**WHAT THIS TASK INVOLVES:** Count the lines in the items below that contain the string "pixels", with case counting, and reply with the number only.

--- Start of INPUT ROWS ---

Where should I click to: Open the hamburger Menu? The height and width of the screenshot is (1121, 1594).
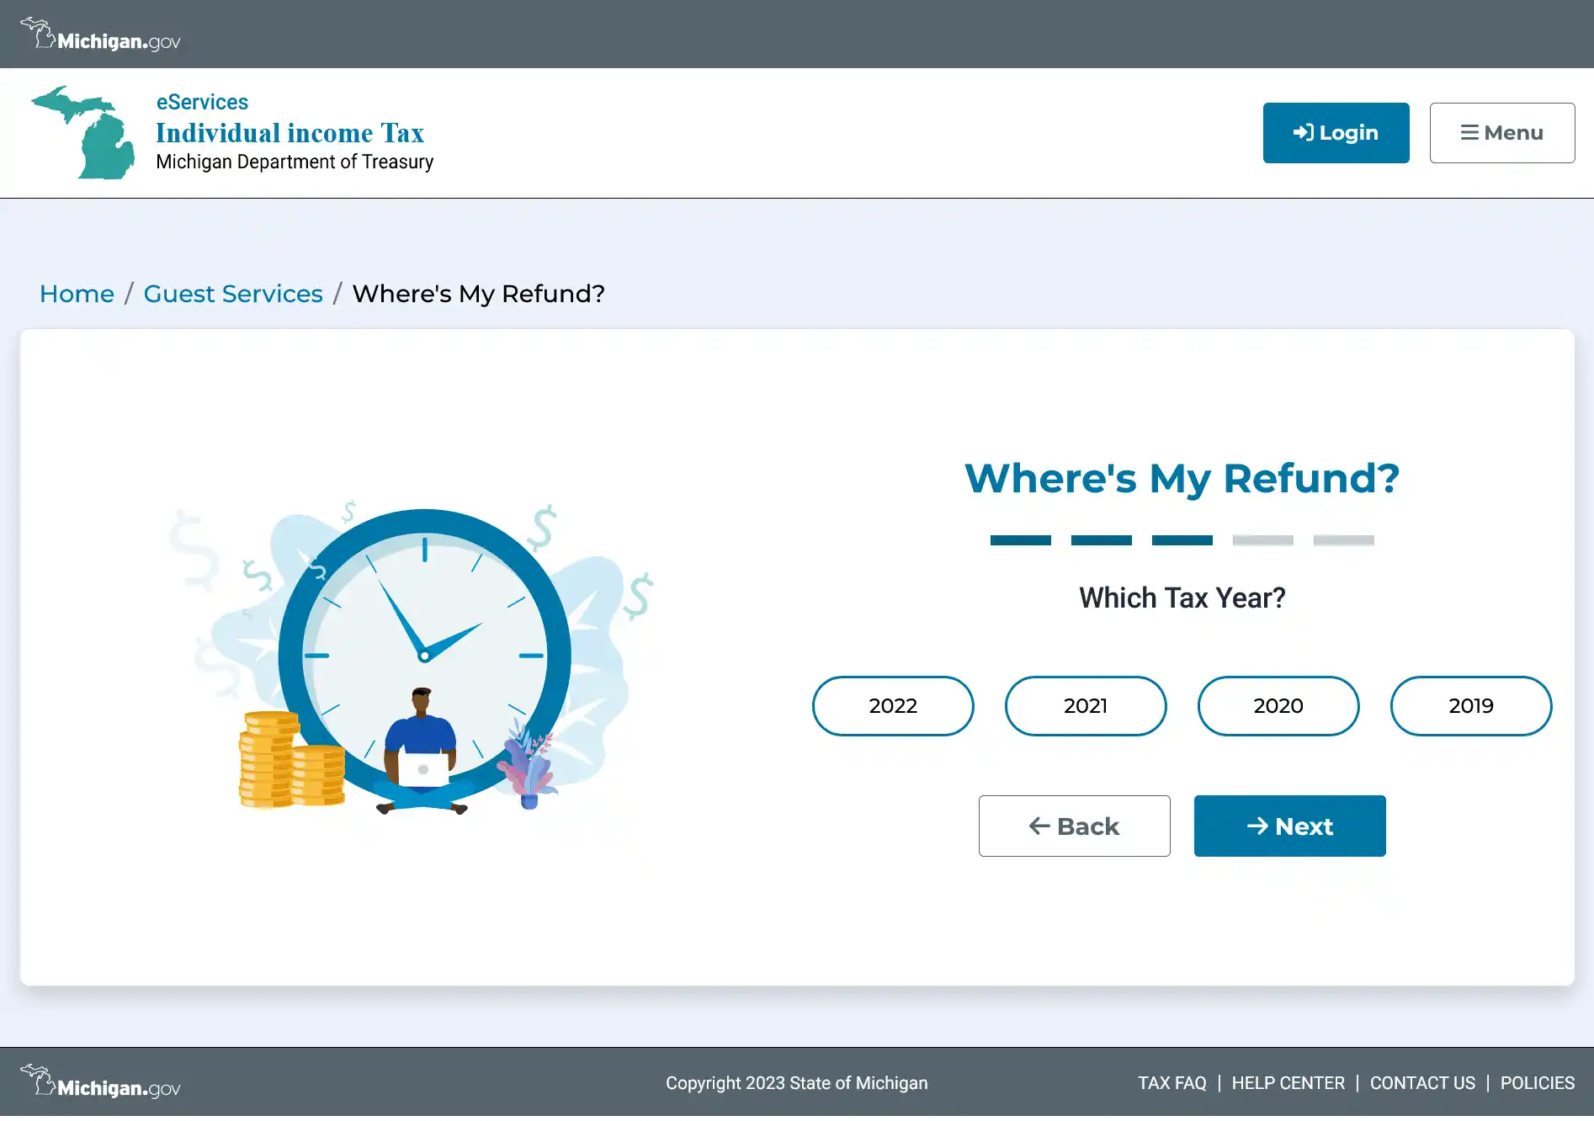[1501, 133]
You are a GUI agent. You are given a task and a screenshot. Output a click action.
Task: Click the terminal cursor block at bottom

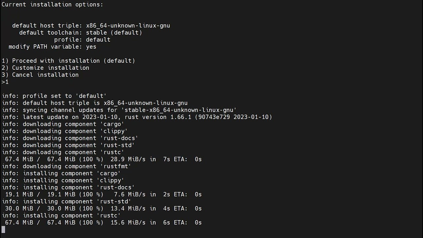click(3, 229)
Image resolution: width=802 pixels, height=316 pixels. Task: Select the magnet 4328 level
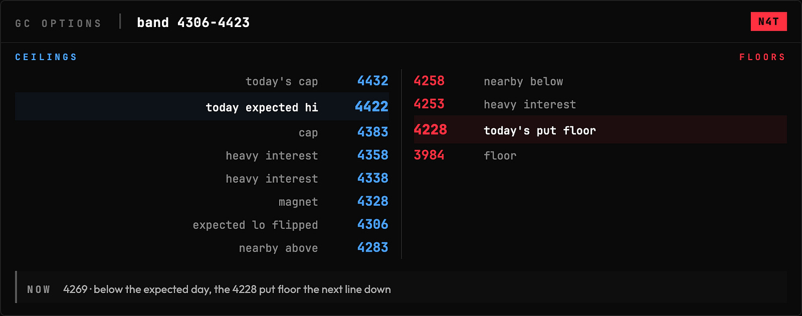click(x=202, y=202)
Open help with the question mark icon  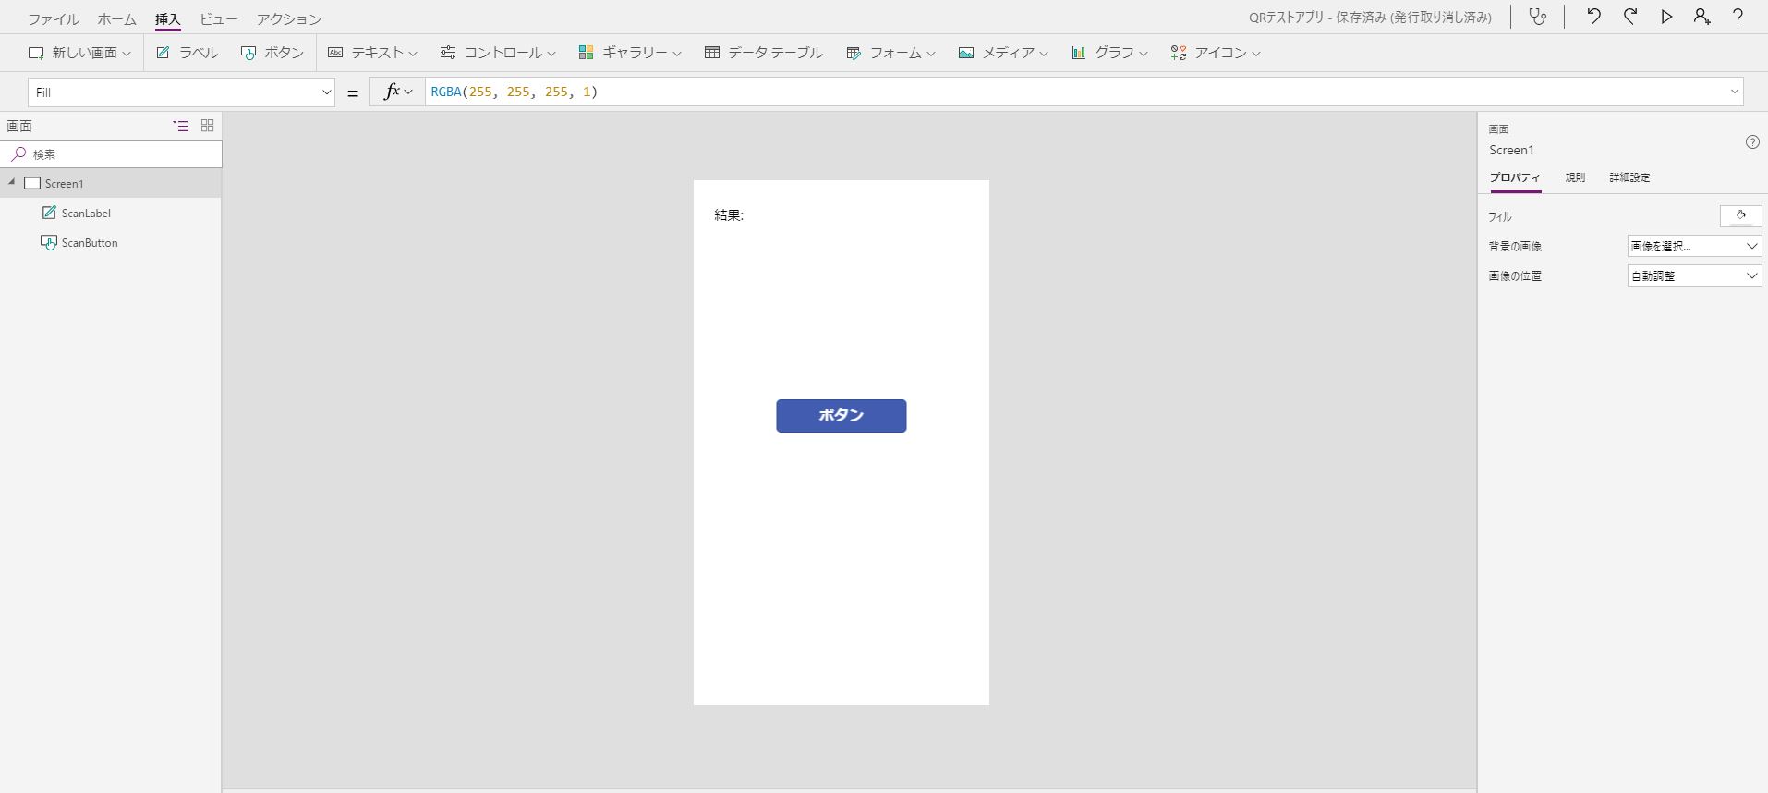pyautogui.click(x=1738, y=17)
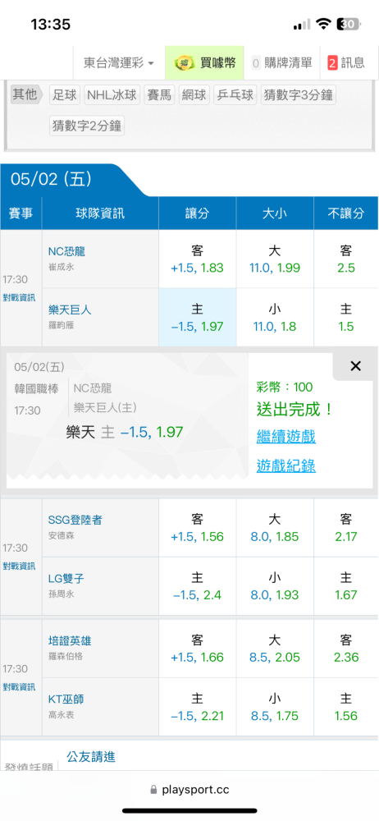The width and height of the screenshot is (379, 821).
Task: Open 對戰資訊 for NC恐龍 match
Action: point(19,297)
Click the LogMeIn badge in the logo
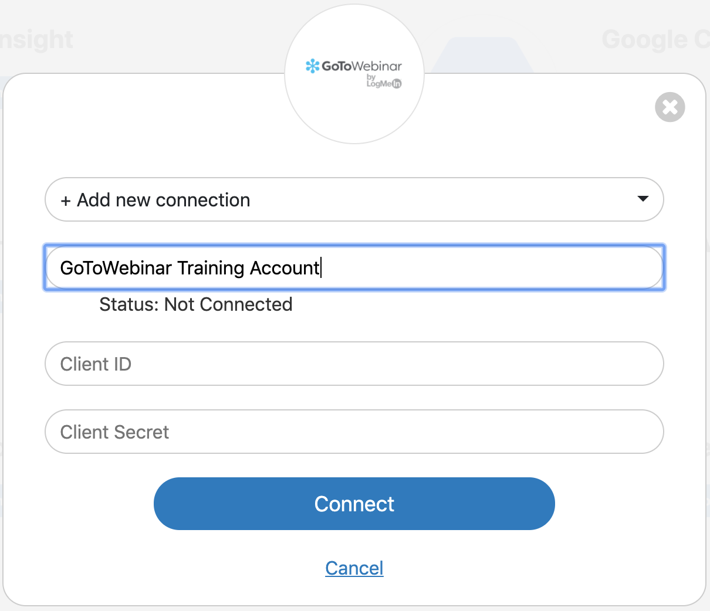The height and width of the screenshot is (611, 710). click(384, 84)
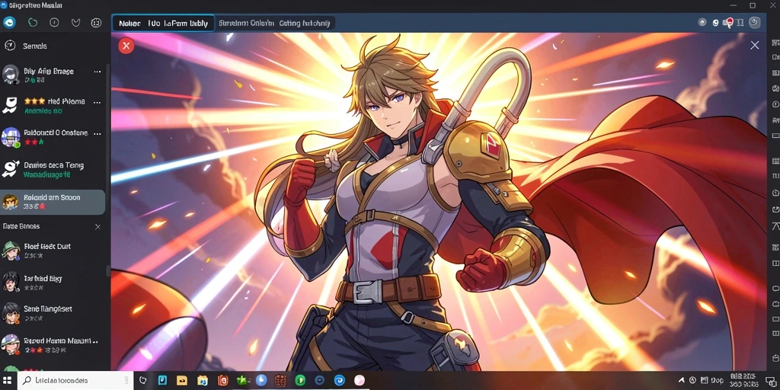Open the three-dot menu beside Biy Afie Brase
780x390 pixels.
[x=98, y=72]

--- End of INPUT ROWS ---

**FINISHED ANSWER:** 2